When what we are struggling with is not a life or death situation we can find a home in sadness that can be strangely comforting.  A breakup, for instance, can be emotionally devastating but the fact that the pain is fleeting gives us all the more freedom to wallow in each and every moment and who can blame us?  We are too sad to go about the daily struggle of adulthood – and we are allowed.  We can call out sick from work, we can withdraw from social obligations, we can retreat to our beds and find comfort in a pint – or three – of ice cream or endless watchings of romantic comedies as we pull tissue after tissue out of the box and proclaim that we will never meet our own prince (or princess) charming.  But somewhere in the back of our minds I think we know that that is not true.

It’s like Emmylou Harris sang in Boulder to Birmingham, “the hardest part is knowing I’ll survive” – that there will be a time when we are whole again, where we can climb out of bed and face the real world.  It’s fleeting – even when it doesn’t feel like it is.  And knowing that allows us to sink deep into the mud and muck of each tragically terrifying feeling.  I’ll wager (and I think Dr. Brown is saying) that the same awareness is true when we find joy. We know that it won’t last and so – rather than allow the feelings to wash over ourselves we shoot our arms out to the side and try to hold up the walls – try to make everything stop, stand still, stayjustlikethis so we can feel this way forever.  Brown contends that we are too scared to sink into joy because we fear the loss of that very emotion – which is, as it turns out, absolutely inevitable.  As an old therapist of mine told me once – “that’s why they are called ‘eMOTIONS’ Kaila – because they move”.  So yes, joy is fleeting – just as grief and anger are too.

I read an article recently that talked about how often we make choices out of fear.  So many of us avoid taking what Martha Beck discusses as ‘leaps of faith’ in our lives because we are scared of the free fall.  Even if we aren’t in love with the life we live now, there is comfort in the familiar, and there is no pit in the stomach that comes with the fall after the leap.  I recently made such a leap – deciding to move out of the community I’ve called home for 14 years.  It was a decision I put off for a long time because it was easier to be stuck and stagnant but comfortable than it was to risk the familiarity and move – literally and figuratively – out of my comfort zone.

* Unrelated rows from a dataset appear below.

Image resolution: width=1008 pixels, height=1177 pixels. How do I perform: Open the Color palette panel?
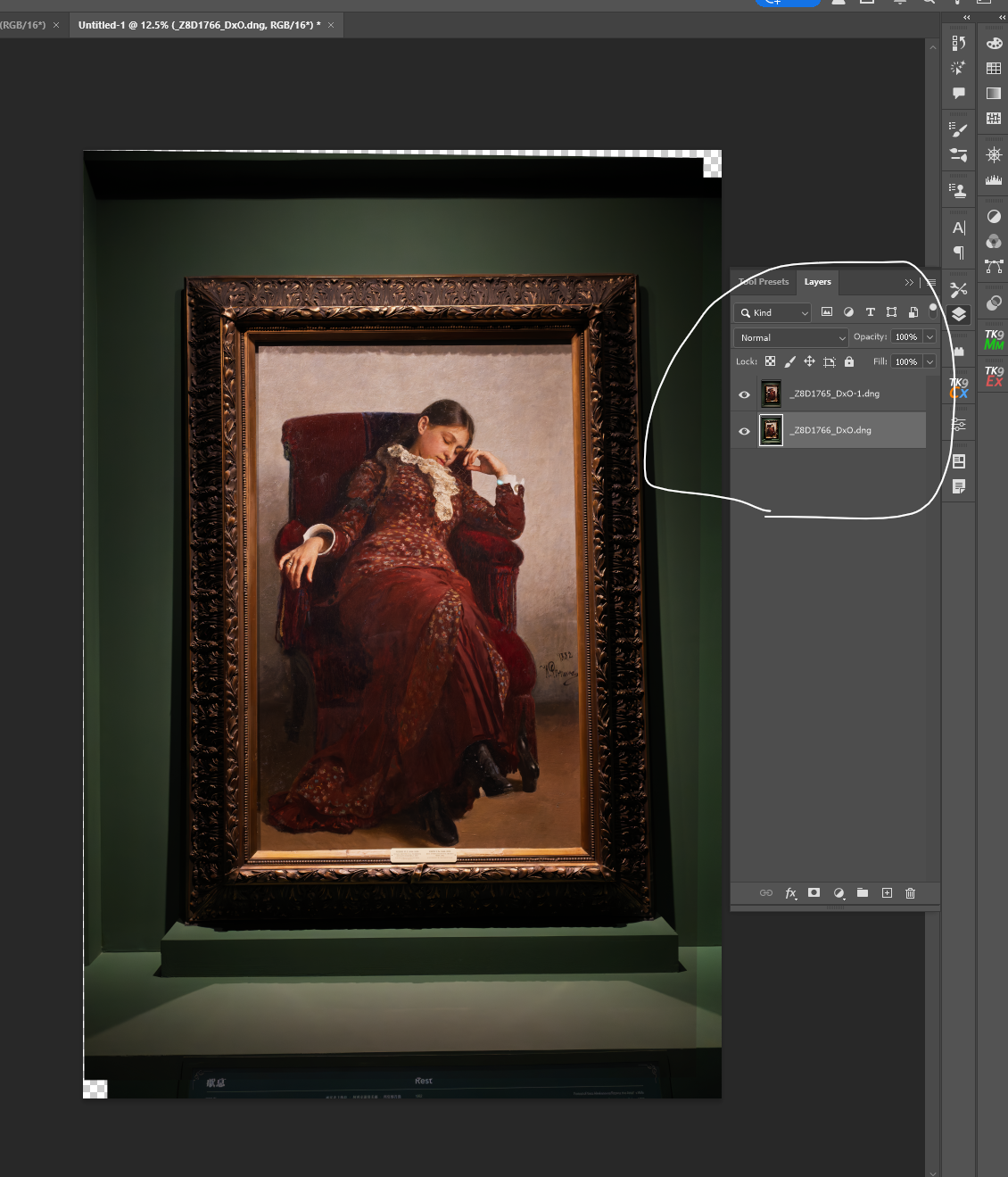[x=994, y=43]
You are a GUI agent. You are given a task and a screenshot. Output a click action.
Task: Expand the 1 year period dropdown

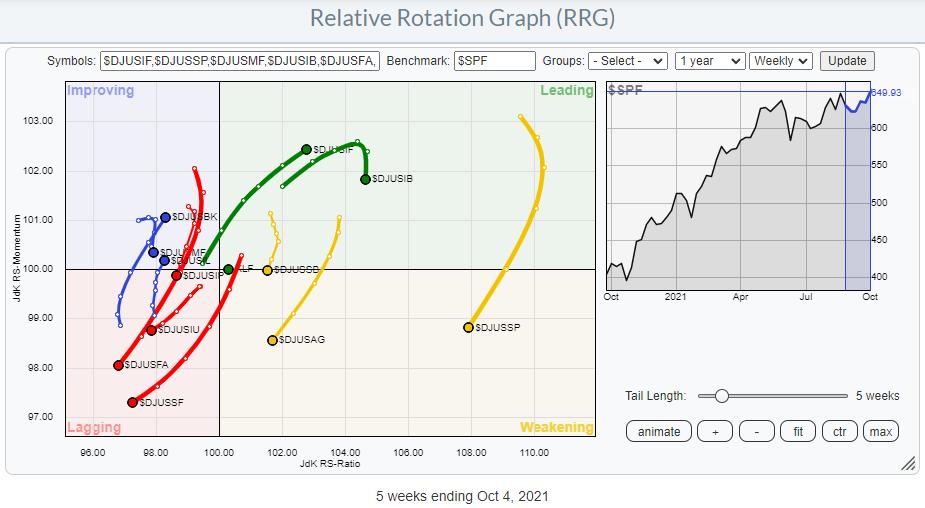709,61
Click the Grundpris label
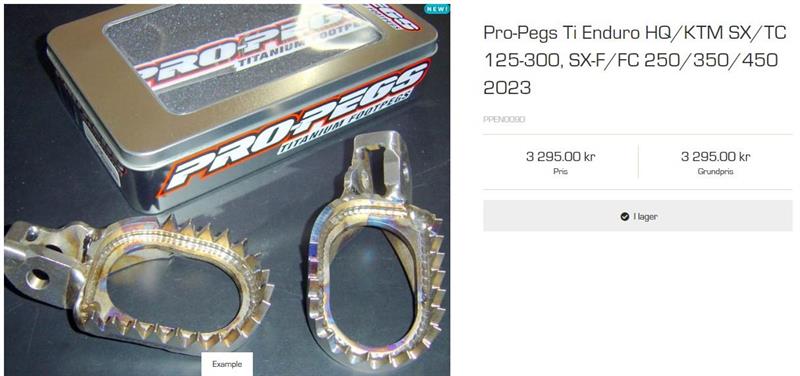The image size is (800, 376). [715, 172]
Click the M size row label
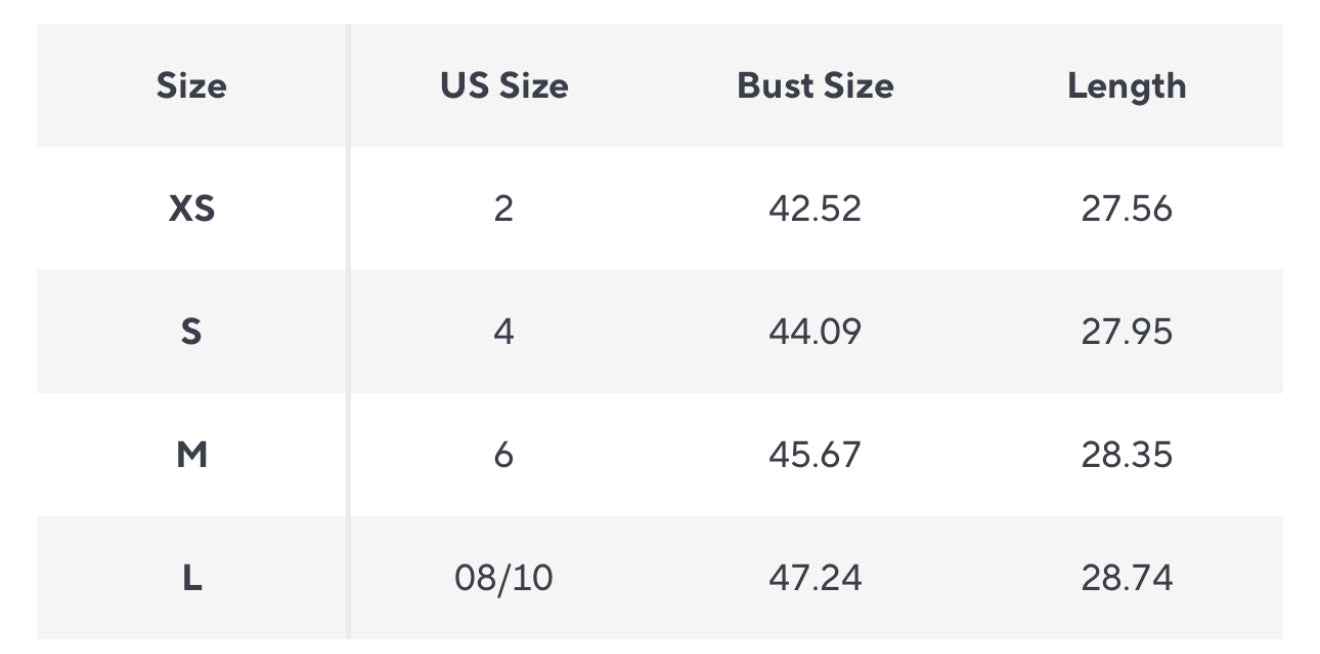Image resolution: width=1320 pixels, height=654 pixels. point(191,455)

Lots of people exist like this because, as Brown says, “it is easier to live disappointed than feel disappointed”.  But if we remember that every feeling is fleeting – every emotion will move through us eventually – then maybe we could get on with the business of wallowing in the joy, of taking risks and daring to step off the cliff of comfortability.  That takes guts.  It also takes faith.  Because as it turns out – and as we know deep down in our souls but so often find it impossible to remember – we always survive those leaps of faith.  As Martha Beck wrote, “You’ll live through every leap except the big one at the end.  And even if you never leap, you’ll die anyway.”

So, my dear readers, what do you have to lose?